On dirait un vaste dépôt chaotique de démolitions.

L'œil s'habitue difficilement à cet aspect navrant : les distances sont raccourcies et, sans quelques points de repère, tels que la pompe de la Place, un bout d'inscription ..., il serait impossible de retrouver l'emplacement même de nos maisons.

Les rues sont encombrées de briques et de pierres; des équipes de soldats travailleurs déblaient les routes, tracent les chemins ... Je ne vous détaillerai pas l'aspect de chaque quartier : TOUT EST DÉTRUIT !

Une remarque générale qui prouve la barbarie de nos ennemis : la Ville a été l'objet d'un incendie systématique. Beaucoup de maisons ont été brûlées après avoir été totalement vidées de leur contenu; les boches les ont arrosées de goudron liquide, puis y ont mis le feu.... Çà et là quelques coffres-forts qu'ils n'ont pu emporter..."

" La Mairie a été brûlée et détruite par les obus.

De l'Église, il ne reste plus pierre sur pierre ; les magnifiques colonnes de grès qu'on aurait cru devoir résister aux pires coups de la barbarie, sont déchiquetées, réduites en miettes.

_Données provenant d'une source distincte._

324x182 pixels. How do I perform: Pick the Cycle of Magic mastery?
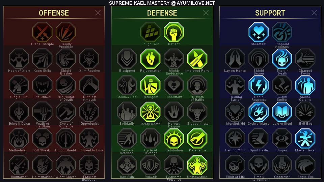[x=259, y=112]
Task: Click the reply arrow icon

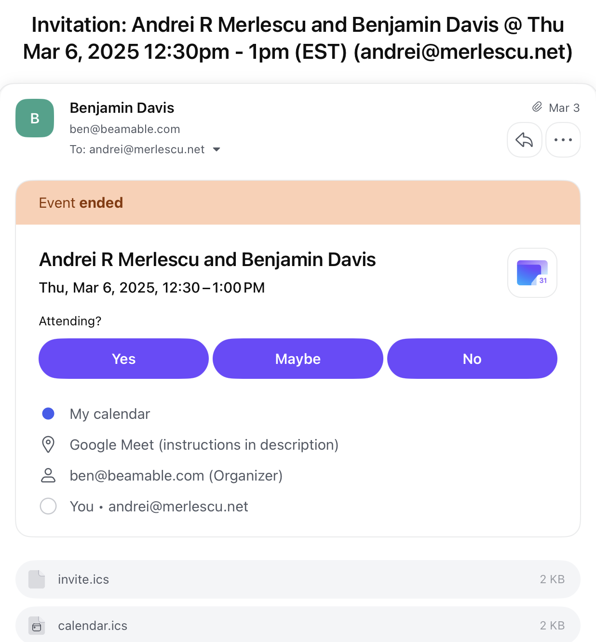Action: click(524, 140)

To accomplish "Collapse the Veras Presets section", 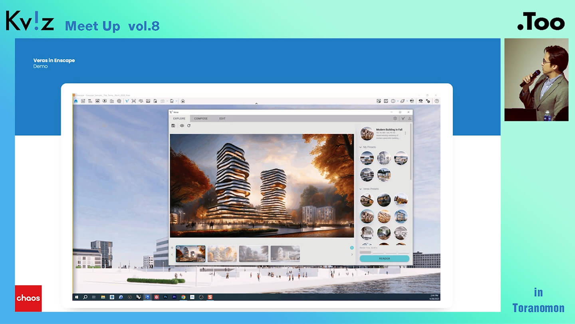I will click(x=361, y=189).
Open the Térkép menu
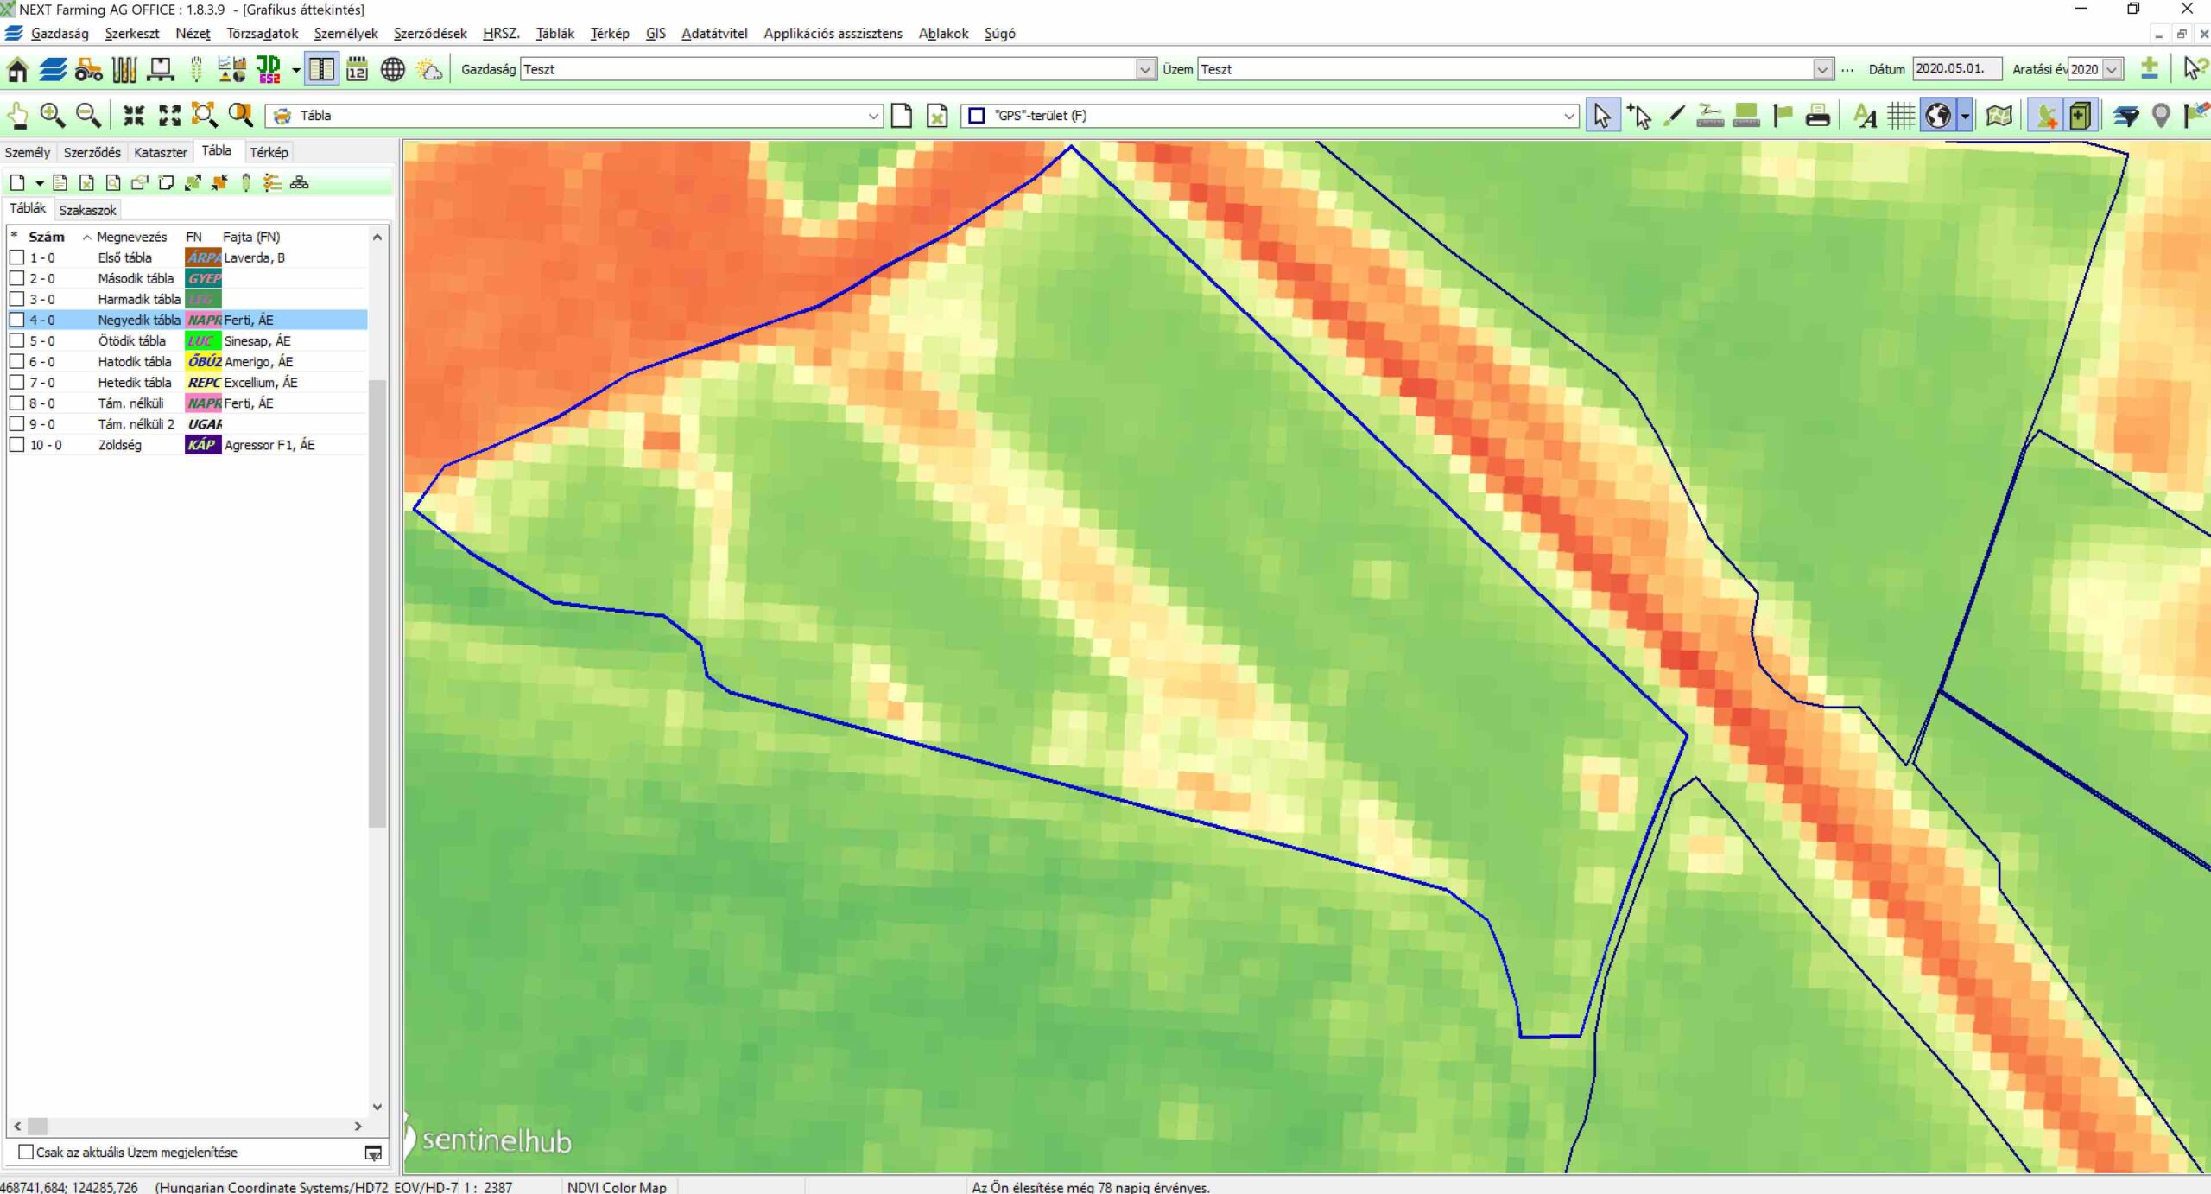Screen dimensions: 2211x1194 [x=609, y=33]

La tour set un informe tas de briques, de pierres tassées et pulvérisées; seule la statue de la Ste-Vierge est intacte au-dessus de son autel détruit... Quel spectacle navrant que celui de ce lieu de prière d'où tant de supplications sont montées vers le ciel ! Quel serrement de cœur en présence d'un tel désastre !

Le Presbytère tient encore debout, mais le mur de façade est tombé ; tout l'intérieur se présente à découvert quand on se trouve sur le rivage. Toutes les maisons d'œuvre sont détruites : hospice, ouvroir, écoles, maisons de la rue Jeanne d'Arc, St-Joseph; seul le St-Louis a été un peu épargné. Le Collège n'existe plus, ni les bâtiments communaux, ni la nouvelle construction surmon,tée de la statue du Sacré-Cœur. Le Château d'eau gît lamentablement dans l'herbe : les machines sont détruites, les forages défoncés.

J'ai parcouru la campagne : beaucoup de fermes sont in,cendiées, quelques-unes pourront être réparées... Mais les terres en général sont indemnes : il n'y a pas de nouvelles tranchées, et, dès maintenant, nous pouvons envisager le retour à la terre de nos chers cultivateurs. Eux seuls pourront d'abord prendre le chemin de retour. Dès maintenant, ils peuvent demander les autorisations à la sous-préfecture d'Hazebrouck; et aussitôt que leur sécurité sera assurée, ils pourront aller travailler au relèvement de notre chère commune.

Agréez, cher monsieur le Curé, mes sentiments de profonde sympathie, avivée encore par le communauté de nos douleurs. "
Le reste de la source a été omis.